(Stored entries)
* * * *
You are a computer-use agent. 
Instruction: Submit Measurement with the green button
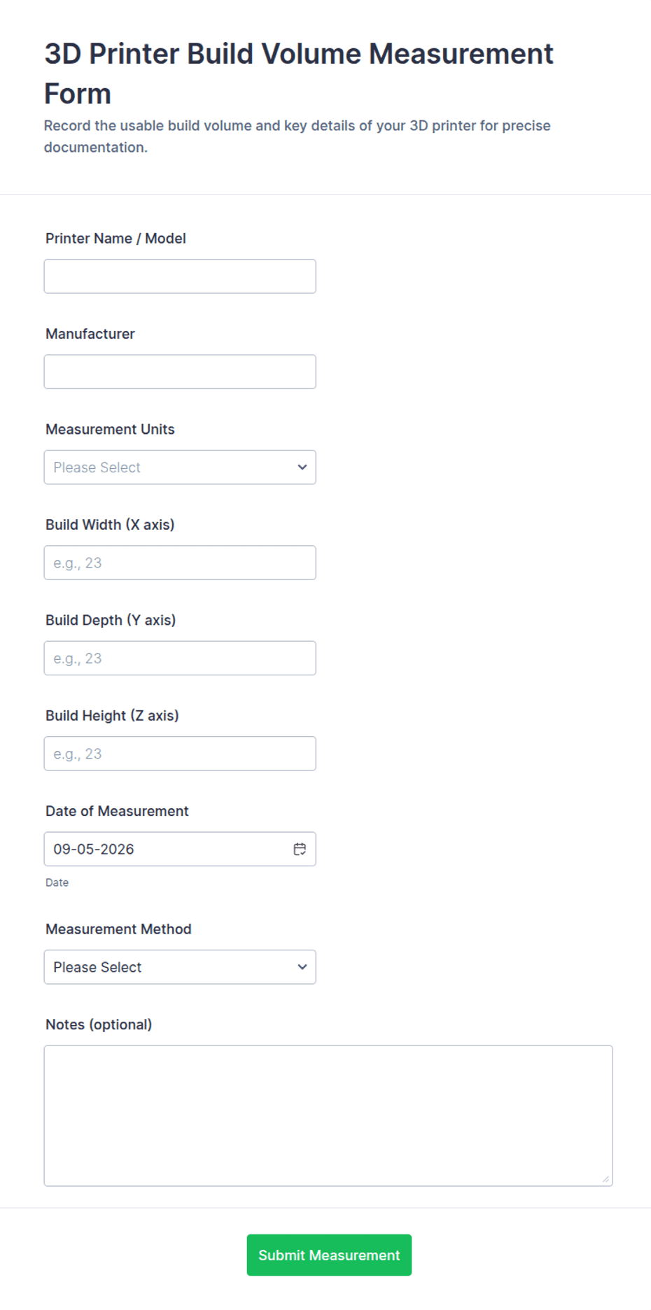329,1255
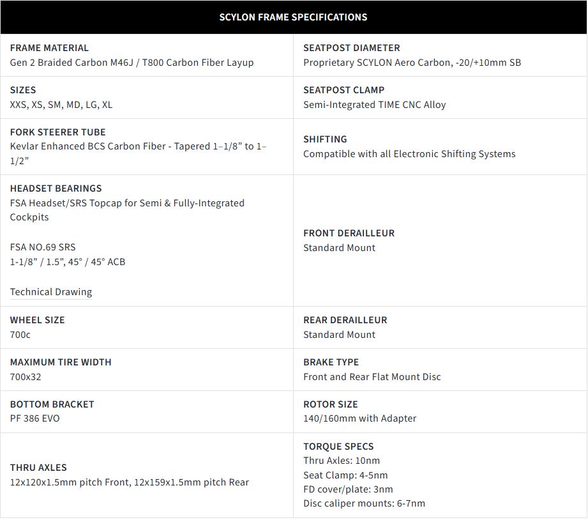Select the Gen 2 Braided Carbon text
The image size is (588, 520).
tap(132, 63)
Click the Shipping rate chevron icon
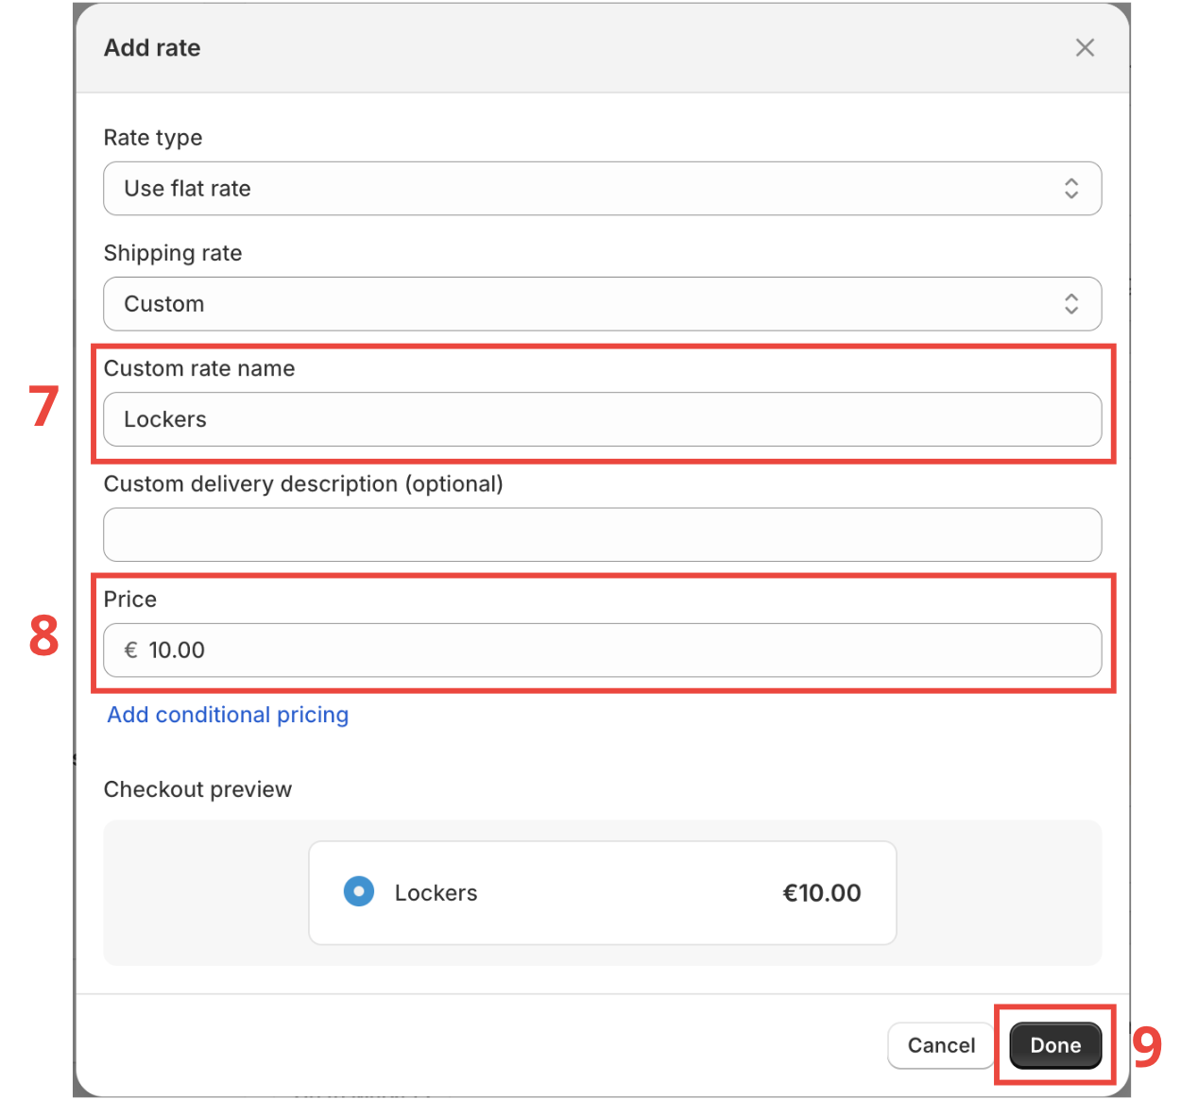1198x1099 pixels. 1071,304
* * * *
## Exercise
From the line with "Instruction: Submit Measurement" down to the end of the entries, retype each line exactly as written, but drop the pictures.

## Result of the exercise
Instruction: Submit Measurement with the green button
329,1255
Select the Gen 2 Braided Carbon text
The image size is (588, 520).
tap(132, 63)
Click the Shipping rate chevron icon
1198x1099 pixels. 1071,304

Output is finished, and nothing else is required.